The good news is that it all works out in the end. There's some real emotion between Craig and Weisz (who ended up getting married after filming this movie). There are also a couple of moments when you have "real" people experiencing their grief over the family -- their neighbors-- who were snatched away by tragedy.

What there isn't, is scares. There's great tension between Will/Peter's two realities and there are moments set up for good jump scares that never come. Most of the supporting cast, including Naomi Watts, do their job, but don't add anything.

What bothers me the most about the film, however, is that it feels like a screenwriter's class assignment. Screenwriting 101: Imitate your favorite writer.

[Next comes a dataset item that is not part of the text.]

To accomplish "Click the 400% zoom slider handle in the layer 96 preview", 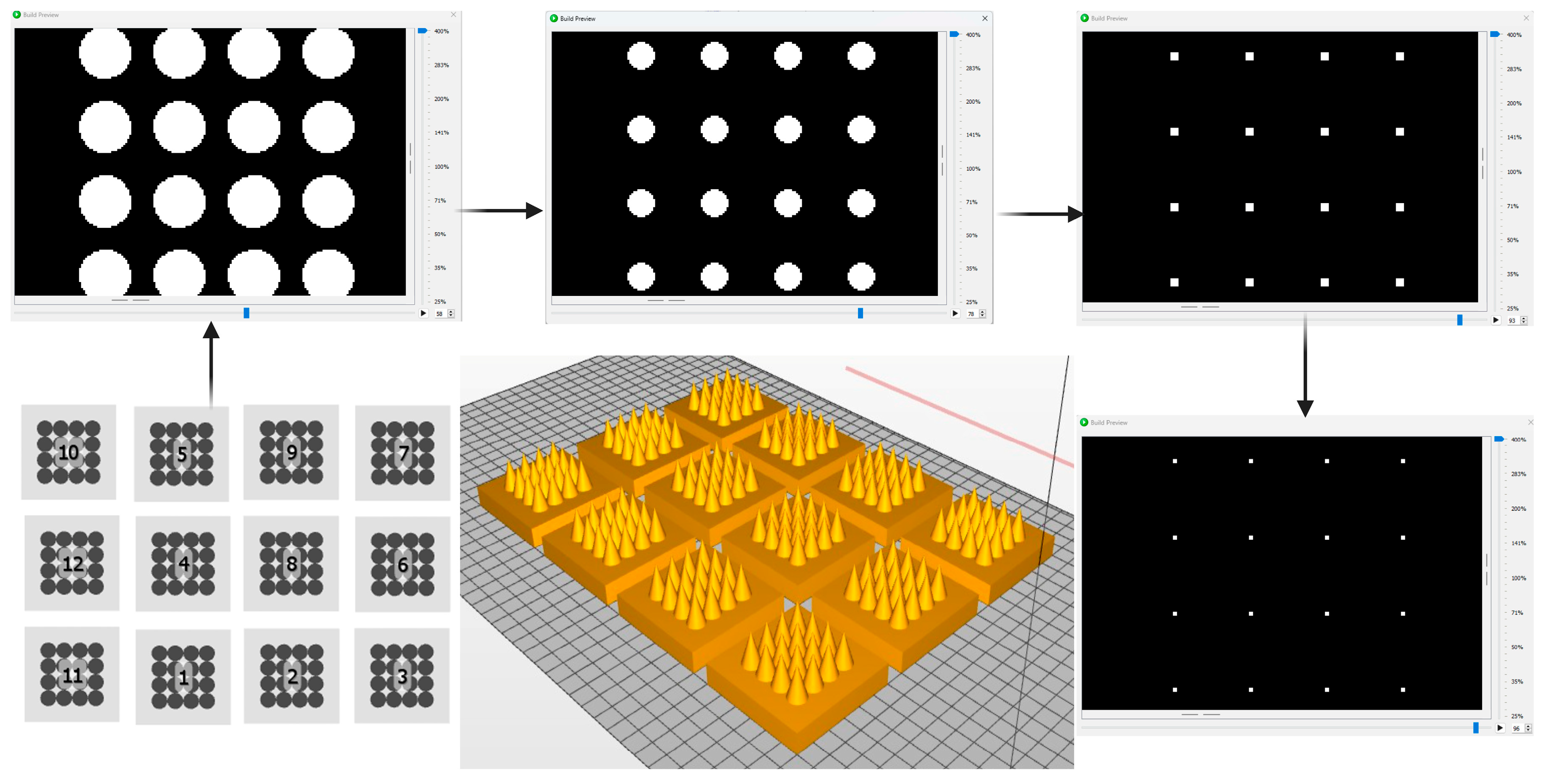I will tap(1499, 439).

In this case, screenwriter David Loucka's favorite writer is Uncle Stevie. Yep, "Dream House" has bad Stephen King rip-off written all over it. (Which must mean it's a Dean Koontz book. I kid, I kid.) Will/Peter is a big city editor who leaves his job for a life at the country home and time to spend with his family and writing the great American novel with a British accent. Things aren't what they seem to be, yadda yadda yadda. Second big twist (no, I'm not telling) in the last 20 minutes and fade out to "some time later."

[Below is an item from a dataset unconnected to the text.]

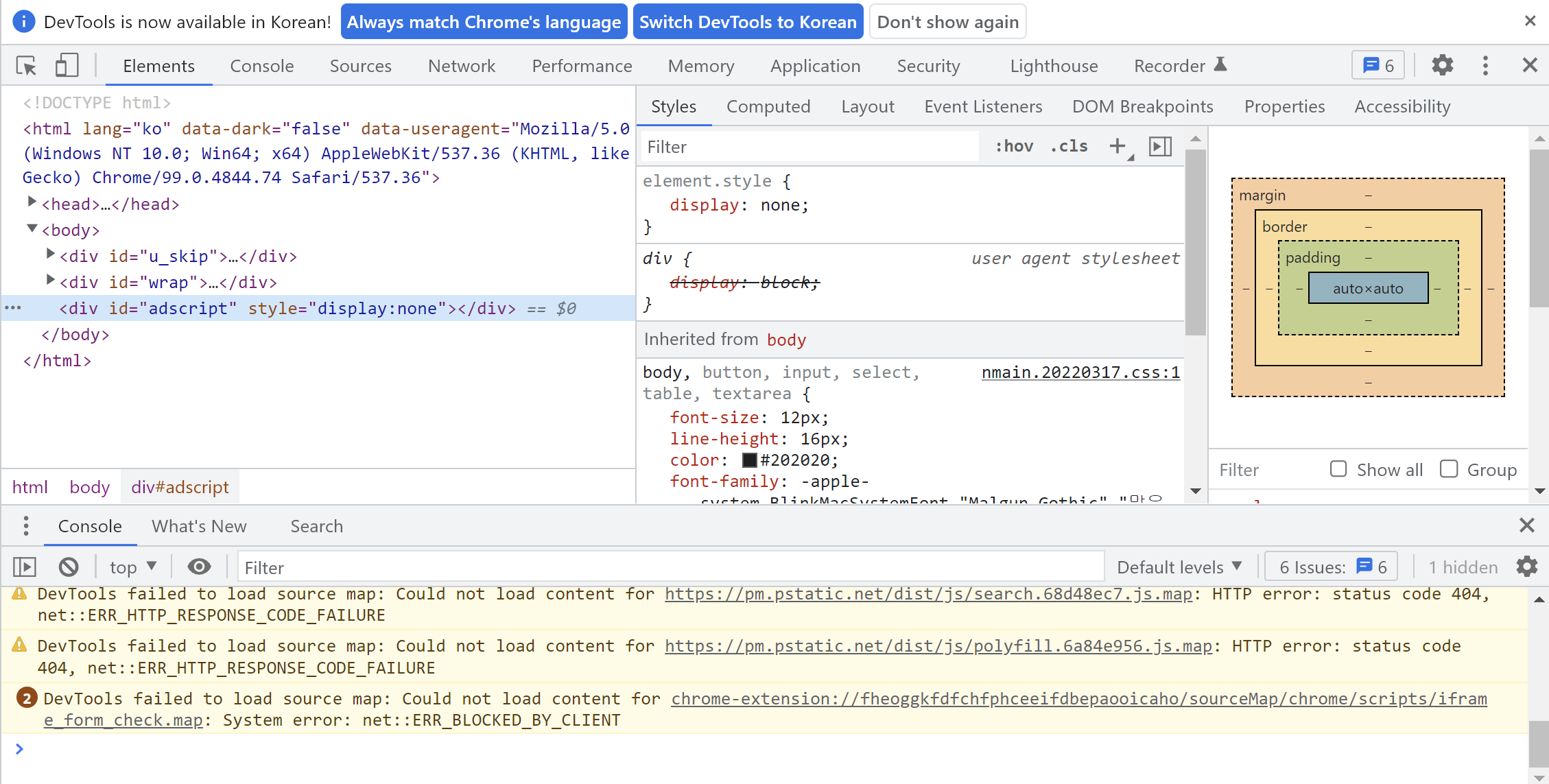Clear the console with the block icon
This screenshot has width=1549, height=784.
tap(69, 567)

The good news is that Loucka and director Jim Sheridan (he did "The Boxer," "My Left Foot" and "In the Name of the Father," which leads me to wonder if he tried to get Daniel Day-Lewis into this movie) know their dance steps. "Dream House" isn't great, but it's not that bad. In a way, that makes it worse. Maybe it could have been amazing. On the other hand, it could have turned out like some direct-to-video knock-off of a more successful film.

This is the third -- as far as I can remember -- haunted house movie released so far in 2011. If I had to rank them (and I will, otherwise I wouldn't bring it up), I would place "Dream House" somewhat above "Don't Be Afraid of the Dark" and below "Insidious." "Dream House" delivers on exactly what it promises: a decent haunted house movie with fairly good actors. "Insidious" beat my expectations and "Don't Be Afraid of the Dark" didn't quite reach them, so "Dream House" is right in the middle. (Here's hoping "Paranormal Activity 3" blows them all out of the water.)

Threat level: YELLOW. It's not quite good enough for an orange rating and I don't have anything else between orange and yellow. Sorry.

"Dream House" is rated PG-13 and stars Daniel Craig, Rachel Weisz and Naomi Watts. David Loucka wrote the screenplay directed by Jim Sheridan.